# [Stored records]
^^^^^^^^^^^^^^^^

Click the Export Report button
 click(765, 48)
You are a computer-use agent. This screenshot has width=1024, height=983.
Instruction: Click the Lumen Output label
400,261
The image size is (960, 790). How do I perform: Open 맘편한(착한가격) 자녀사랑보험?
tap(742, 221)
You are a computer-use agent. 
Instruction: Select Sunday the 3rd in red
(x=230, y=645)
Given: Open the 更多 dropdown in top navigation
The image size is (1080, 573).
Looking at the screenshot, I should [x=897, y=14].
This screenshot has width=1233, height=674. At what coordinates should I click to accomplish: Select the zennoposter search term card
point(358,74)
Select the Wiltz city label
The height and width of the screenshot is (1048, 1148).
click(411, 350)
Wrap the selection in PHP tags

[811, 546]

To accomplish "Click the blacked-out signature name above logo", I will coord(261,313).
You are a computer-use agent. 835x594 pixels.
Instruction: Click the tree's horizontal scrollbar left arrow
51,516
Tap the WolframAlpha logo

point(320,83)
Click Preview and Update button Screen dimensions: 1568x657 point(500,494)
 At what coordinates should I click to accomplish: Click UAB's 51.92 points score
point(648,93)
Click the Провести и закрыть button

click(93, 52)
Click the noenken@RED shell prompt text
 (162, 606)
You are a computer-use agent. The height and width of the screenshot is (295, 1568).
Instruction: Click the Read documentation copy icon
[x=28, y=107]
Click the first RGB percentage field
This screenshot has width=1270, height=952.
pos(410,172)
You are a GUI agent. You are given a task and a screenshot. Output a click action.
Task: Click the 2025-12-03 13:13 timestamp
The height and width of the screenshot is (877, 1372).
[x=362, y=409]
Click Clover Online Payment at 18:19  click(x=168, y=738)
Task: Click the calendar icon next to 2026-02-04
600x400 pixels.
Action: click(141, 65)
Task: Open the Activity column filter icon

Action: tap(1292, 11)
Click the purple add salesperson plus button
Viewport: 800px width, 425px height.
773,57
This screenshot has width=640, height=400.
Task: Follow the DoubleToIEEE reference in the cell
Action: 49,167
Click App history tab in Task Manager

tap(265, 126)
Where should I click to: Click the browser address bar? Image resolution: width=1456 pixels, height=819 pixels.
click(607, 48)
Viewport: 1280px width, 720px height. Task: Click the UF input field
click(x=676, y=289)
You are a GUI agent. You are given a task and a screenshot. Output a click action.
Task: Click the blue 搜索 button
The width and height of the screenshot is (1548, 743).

^^^^^^^^^^^^^^^^

# [PROBLEM]
Top to bottom, transcribe every line above exactly.

# [EXERCISE ANSWER]
Click the Export Report button
 click(765, 48)
You are a computer-use agent. This screenshot has width=1024, height=983.
Instruction: Click the Lumen Output label
400,261
The image size is (960, 790). How do I perform: Open 맘편한(착한가격) 자녀사랑보험?
tap(742, 221)
You are a computer-use agent. 
Instruction: Select Sunday the 3rd in red
(x=230, y=645)
Given: Open the 更多 dropdown in top navigation
The image size is (1080, 573).
Looking at the screenshot, I should [x=897, y=14].
This screenshot has width=1233, height=674. At what coordinates should I click to accomplish: Select the zennoposter search term card
point(358,74)
Select the Wiltz city label
The height and width of the screenshot is (1048, 1148).
click(411, 350)
Wrap the selection in PHP tags

[811, 546]

To accomplish "Click the blacked-out signature name above logo", I will coord(261,313).
You are a computer-use agent. 835x594 pixels.
Instruction: Click the tree's horizontal scrollbar left arrow
51,516
Tap the WolframAlpha logo

point(320,83)
Click Preview and Update button Screen dimensions: 1568x657 point(500,494)
 At what coordinates should I click to accomplish: Click UAB's 51.92 points score
point(648,93)
Click the Провести и закрыть button

click(93, 52)
Click the noenken@RED shell prompt text
 (162, 606)
You are a computer-use agent. The height and width of the screenshot is (295, 1568).
Instruction: Click the Read documentation copy icon
[x=28, y=107]
Click the first RGB percentage field
This screenshot has width=1270, height=952.
pos(410,172)
You are a GUI agent. You are given a task and a screenshot. Output a click action.
Task: Click the 2025-12-03 13:13 timestamp
The height and width of the screenshot is (877, 1372).
[x=362, y=409]
Click Clover Online Payment at 18:19  click(x=168, y=738)
Task: Click the calendar icon next to 2026-02-04
600x400 pixels.
Action: click(141, 65)
Task: Open the Activity column filter icon

Action: tap(1292, 11)
Click the purple add salesperson plus button
Viewport: 800px width, 425px height.
773,57
This screenshot has width=640, height=400.
Task: Follow the DoubleToIEEE reference in the cell
Action: 49,167
Click App history tab in Task Manager

tap(265, 126)
Where should I click to: Click the browser address bar? Image resolution: width=1456 pixels, height=819 pixels.
click(607, 48)
Viewport: 1280px width, 720px height. Task: Click the UF input field
click(x=676, y=289)
You are a GUI agent. You are given a task and a screenshot. Output a click action.
Task: Click the blue 搜索 button
The width and height of the screenshot is (1548, 743).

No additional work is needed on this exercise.